Arts & Entertainment
Michigan Court Upholds Benefits for State Employees
Schuette Fails For Now Using Marriage Amendment Argument
By Crystal A. Proxmire
Originally printed 1/10/2013 (Issue 2102 - Between The Lines News)
LANSING - The Michigan Court of Appeals, in a 2-1 ruling, has upheld the rights of unionized state employees to have medical benefits extend to one non-married, non-related household companion as part of their employment benefits. In a decision published Jan. 8, the court affirmed the right of UAW 6000 to keep benefits that were negotiated into their contracts. The court said it's not the place of courts to second-guess the wisdom of state action.
Republican Attorney General Bill Schuette's office brought the lawsuit against the UAW because it offered benefits that he said conflicted with the Michigan Marriage Amendment passed in 2004, which prohibits recognizing any "agreement" other than "the union of one man and one woman in marriage" as "a marriage or similar union for any purpose." The Attorney General asserted that offering medical benefits to anyone other than a spouse is a violation of this Amendment and therefore unconstitutional.
Ray Holman, Legislative Liaison for UAW Local 6000 said that he is "really happy with the ruling," and that he hopes the Attorney General's office does not appeal further. "We bargained fair and square with Gov. Granholm's administration. They (Schuette) didn't like our contract and they thought they could come in an overturn it. But our collective bargaining rights have been preserved."
UAW Local 6000 represents over 22,000 employees in all 17 branches of State Government. "We're the largest state employee union," Holman said. "The Civil Service Commission approved this...I don't see why the Attorney General is spending money fighting this. He said it was for financial concerns, but it did not cost much money to implement. Only a very few take advantage of it. But it's important because when you talk about state workers, you're talking skilled employees - doctors, lawyers, people in the prison system. Quite a bit of this work requires advanced degrees. And if you want to attract the best people we need to have benefits that fit people's needs."
A previous case had prohibited benefits to same-sex partners because that benefit wording specifically compared same-sex partners to spouses. The UAW 6000 package did not make that comparison. It did not mention sex or gender at all, simply providing that the employee could share benefits with another adult who is not a blood relative as long as that employee is not married.
The appeals court noted in their Jan. 8 decision that "an employee could share benefits with a same-sex boyfriend or girlfriend, but the same employee could also share those benefits with an opposite-sex boyfriend or girlfriend, or with a nonromantic best friend, or a mere housemate. We would not think it impossible, or even unlikely, that any two people of any sex might share a friendship close enough to give rise to a shared domicile and a desire to share health care benefits. Considering the present state of the economy and prevalence of shared housing for reasons that may involve simple economics, we think it unreasonable to predict same-sex domestic partnerships to necessarily be the most benefitted group under this policy."
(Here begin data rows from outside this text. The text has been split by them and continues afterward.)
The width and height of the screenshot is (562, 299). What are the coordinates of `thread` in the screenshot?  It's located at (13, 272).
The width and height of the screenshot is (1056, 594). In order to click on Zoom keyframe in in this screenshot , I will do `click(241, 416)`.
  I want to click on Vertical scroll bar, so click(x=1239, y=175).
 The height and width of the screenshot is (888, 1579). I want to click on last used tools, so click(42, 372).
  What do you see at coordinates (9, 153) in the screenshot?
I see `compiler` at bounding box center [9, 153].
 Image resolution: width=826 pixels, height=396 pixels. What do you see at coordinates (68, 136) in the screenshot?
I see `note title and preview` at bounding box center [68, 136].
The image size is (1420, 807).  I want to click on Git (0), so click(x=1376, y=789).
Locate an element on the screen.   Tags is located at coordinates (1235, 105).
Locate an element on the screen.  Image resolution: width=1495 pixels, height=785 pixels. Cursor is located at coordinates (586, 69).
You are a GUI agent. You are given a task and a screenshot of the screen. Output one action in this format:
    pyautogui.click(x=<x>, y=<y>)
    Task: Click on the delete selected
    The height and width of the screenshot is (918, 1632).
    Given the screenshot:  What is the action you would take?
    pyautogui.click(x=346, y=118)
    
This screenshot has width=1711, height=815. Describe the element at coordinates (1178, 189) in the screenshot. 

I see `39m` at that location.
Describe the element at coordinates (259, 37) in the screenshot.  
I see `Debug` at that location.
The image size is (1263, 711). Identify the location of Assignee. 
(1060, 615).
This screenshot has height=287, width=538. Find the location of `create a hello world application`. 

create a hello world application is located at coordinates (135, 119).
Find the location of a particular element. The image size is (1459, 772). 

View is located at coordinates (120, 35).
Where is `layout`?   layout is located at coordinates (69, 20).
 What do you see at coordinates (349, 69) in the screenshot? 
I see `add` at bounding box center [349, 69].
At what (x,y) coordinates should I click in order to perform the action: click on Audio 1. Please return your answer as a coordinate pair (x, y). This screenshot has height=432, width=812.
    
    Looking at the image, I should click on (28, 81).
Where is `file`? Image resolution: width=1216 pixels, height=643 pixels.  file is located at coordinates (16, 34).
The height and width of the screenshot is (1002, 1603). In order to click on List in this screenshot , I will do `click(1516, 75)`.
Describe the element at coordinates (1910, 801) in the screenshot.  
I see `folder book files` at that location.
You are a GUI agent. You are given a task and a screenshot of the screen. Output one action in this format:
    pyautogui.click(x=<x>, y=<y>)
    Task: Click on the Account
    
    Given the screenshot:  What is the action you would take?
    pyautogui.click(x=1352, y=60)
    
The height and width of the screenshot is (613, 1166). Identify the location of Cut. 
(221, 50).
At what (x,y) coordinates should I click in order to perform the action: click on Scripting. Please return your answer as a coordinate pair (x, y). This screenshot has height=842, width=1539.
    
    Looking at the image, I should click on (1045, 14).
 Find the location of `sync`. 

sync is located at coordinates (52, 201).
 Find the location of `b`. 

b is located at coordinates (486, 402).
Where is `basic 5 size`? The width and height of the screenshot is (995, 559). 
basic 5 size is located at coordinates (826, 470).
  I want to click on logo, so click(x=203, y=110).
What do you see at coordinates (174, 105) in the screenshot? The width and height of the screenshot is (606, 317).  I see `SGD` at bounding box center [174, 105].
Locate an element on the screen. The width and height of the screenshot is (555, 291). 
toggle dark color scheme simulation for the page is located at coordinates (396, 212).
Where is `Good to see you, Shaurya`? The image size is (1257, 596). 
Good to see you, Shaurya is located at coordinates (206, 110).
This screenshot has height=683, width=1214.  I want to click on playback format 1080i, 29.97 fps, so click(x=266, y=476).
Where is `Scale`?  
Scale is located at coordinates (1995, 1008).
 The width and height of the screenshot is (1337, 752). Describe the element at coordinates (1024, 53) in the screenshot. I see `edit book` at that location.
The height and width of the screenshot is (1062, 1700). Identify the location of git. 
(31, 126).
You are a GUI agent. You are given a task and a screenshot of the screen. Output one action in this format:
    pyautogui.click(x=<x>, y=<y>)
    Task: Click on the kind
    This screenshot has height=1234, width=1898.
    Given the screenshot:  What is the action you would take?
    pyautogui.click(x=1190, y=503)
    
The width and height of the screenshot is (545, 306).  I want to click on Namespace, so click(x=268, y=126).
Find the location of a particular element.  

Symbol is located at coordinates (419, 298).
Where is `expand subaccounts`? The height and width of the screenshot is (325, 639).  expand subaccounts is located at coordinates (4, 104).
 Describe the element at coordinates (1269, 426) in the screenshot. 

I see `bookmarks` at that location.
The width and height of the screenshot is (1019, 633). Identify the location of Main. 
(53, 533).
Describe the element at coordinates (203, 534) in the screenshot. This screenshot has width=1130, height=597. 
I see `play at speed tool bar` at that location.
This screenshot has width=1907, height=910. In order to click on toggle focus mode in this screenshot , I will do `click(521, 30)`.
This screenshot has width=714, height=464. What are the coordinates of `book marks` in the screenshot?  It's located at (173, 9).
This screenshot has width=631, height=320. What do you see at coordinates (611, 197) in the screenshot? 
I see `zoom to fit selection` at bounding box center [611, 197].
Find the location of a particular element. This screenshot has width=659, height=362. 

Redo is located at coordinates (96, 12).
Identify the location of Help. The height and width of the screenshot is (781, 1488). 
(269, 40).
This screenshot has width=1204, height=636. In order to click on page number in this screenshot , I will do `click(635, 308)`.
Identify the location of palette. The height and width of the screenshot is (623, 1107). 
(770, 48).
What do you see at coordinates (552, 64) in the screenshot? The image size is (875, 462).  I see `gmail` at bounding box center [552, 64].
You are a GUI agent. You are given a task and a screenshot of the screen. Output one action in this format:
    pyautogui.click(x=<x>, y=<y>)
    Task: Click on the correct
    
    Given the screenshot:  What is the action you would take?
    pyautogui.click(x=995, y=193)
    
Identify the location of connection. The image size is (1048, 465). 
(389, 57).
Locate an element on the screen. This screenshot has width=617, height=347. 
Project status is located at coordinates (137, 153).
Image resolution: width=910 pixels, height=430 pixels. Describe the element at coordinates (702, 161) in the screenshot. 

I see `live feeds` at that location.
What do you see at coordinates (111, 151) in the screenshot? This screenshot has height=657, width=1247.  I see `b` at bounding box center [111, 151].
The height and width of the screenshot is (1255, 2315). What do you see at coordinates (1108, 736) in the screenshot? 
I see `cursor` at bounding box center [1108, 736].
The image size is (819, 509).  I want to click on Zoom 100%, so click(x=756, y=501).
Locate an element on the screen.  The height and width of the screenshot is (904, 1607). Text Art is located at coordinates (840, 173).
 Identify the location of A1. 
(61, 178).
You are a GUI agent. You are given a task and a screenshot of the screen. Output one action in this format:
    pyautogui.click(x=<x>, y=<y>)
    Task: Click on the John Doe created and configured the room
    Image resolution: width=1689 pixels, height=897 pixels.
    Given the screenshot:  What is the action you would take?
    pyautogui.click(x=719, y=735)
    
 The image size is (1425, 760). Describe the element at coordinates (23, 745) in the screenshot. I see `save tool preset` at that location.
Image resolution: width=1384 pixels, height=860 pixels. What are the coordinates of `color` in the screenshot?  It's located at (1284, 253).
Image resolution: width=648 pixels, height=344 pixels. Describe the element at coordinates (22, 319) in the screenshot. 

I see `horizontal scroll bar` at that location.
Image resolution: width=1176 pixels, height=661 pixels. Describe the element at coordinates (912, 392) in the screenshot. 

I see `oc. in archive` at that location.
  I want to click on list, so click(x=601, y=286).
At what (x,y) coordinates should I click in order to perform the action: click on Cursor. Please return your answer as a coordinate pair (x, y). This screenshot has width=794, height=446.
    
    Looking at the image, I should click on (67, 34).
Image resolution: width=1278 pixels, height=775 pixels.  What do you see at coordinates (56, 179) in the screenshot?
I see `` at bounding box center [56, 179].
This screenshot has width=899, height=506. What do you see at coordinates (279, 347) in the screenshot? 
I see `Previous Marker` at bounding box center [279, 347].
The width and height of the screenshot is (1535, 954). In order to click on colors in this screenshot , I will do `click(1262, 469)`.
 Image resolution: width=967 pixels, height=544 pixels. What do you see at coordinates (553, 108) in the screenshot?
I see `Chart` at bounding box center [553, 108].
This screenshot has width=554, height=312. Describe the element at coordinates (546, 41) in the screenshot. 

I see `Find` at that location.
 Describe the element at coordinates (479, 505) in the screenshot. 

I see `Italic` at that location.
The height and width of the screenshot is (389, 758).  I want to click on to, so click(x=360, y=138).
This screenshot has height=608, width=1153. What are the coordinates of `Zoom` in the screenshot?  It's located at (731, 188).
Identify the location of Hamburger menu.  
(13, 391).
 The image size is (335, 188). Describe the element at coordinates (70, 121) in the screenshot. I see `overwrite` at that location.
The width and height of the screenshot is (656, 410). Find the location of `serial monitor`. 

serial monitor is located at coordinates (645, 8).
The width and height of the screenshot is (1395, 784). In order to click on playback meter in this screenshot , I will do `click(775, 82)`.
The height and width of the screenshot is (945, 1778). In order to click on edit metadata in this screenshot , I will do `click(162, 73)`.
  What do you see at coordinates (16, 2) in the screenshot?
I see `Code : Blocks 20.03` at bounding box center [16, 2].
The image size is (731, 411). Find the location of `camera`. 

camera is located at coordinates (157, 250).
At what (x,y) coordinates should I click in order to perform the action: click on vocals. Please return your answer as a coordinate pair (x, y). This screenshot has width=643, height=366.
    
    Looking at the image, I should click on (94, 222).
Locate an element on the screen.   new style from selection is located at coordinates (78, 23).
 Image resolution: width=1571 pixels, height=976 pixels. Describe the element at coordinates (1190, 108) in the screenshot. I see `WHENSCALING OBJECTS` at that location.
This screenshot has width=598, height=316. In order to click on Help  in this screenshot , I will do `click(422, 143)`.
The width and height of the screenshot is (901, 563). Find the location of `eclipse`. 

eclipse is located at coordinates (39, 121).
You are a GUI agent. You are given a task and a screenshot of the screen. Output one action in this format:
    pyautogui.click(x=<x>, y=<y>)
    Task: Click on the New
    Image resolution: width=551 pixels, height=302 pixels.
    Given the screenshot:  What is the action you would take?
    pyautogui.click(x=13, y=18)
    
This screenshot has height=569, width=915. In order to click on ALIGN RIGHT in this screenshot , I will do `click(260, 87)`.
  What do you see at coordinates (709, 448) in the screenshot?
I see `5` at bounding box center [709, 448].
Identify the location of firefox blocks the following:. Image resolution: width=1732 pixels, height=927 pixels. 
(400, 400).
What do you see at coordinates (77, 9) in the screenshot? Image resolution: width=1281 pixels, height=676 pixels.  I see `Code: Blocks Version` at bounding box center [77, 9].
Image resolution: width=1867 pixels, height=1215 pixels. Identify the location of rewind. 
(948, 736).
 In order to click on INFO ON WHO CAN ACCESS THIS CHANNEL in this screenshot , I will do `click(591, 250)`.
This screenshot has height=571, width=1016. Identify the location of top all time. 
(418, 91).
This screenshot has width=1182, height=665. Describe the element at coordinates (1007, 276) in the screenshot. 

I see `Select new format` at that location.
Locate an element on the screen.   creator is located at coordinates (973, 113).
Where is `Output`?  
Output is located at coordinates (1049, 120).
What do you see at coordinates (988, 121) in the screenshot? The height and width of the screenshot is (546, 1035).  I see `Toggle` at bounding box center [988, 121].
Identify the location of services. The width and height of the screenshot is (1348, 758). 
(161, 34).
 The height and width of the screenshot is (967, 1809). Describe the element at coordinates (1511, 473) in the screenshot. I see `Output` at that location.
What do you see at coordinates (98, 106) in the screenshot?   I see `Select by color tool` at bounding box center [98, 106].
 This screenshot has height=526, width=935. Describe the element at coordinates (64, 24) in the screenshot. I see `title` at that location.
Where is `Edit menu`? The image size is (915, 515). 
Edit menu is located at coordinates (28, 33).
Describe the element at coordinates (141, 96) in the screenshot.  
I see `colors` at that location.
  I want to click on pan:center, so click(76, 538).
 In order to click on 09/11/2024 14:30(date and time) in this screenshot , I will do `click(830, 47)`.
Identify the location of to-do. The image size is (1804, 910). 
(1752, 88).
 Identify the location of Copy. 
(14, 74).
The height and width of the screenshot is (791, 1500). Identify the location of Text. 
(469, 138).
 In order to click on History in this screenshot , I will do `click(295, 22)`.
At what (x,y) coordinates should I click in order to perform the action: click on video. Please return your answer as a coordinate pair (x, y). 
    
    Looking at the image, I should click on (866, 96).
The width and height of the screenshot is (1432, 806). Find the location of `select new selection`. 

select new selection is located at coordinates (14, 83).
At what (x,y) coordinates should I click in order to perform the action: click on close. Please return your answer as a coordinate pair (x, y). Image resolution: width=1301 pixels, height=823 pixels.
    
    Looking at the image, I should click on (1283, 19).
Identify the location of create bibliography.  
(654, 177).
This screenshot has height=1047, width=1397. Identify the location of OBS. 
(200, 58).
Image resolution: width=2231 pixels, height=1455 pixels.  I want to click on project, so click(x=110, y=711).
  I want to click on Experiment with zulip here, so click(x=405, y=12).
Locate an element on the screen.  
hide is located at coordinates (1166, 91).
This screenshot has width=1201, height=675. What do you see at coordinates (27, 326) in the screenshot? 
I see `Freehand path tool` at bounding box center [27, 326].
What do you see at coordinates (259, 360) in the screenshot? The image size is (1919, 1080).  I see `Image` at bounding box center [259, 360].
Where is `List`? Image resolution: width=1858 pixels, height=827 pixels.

The Attorney General's office also argued that the policy violates the Equal Protection Clause of the Constitution by discriminating against married people. They argued that since only an unmarried worker could share their benefits, it violated the rights of the married workers. The Appellate Court dismissed this claim, pointing out that that defendants had to "draw the line" somewhere in allowing benefits.
The Attorney General could still appeal to the Michigan Supreme Court. With a majority of conservative Justices, there is still a possibility that these benefits could be removed. But for now, the benefits continue. Schuette's office has not yet responded to request for comment on the case.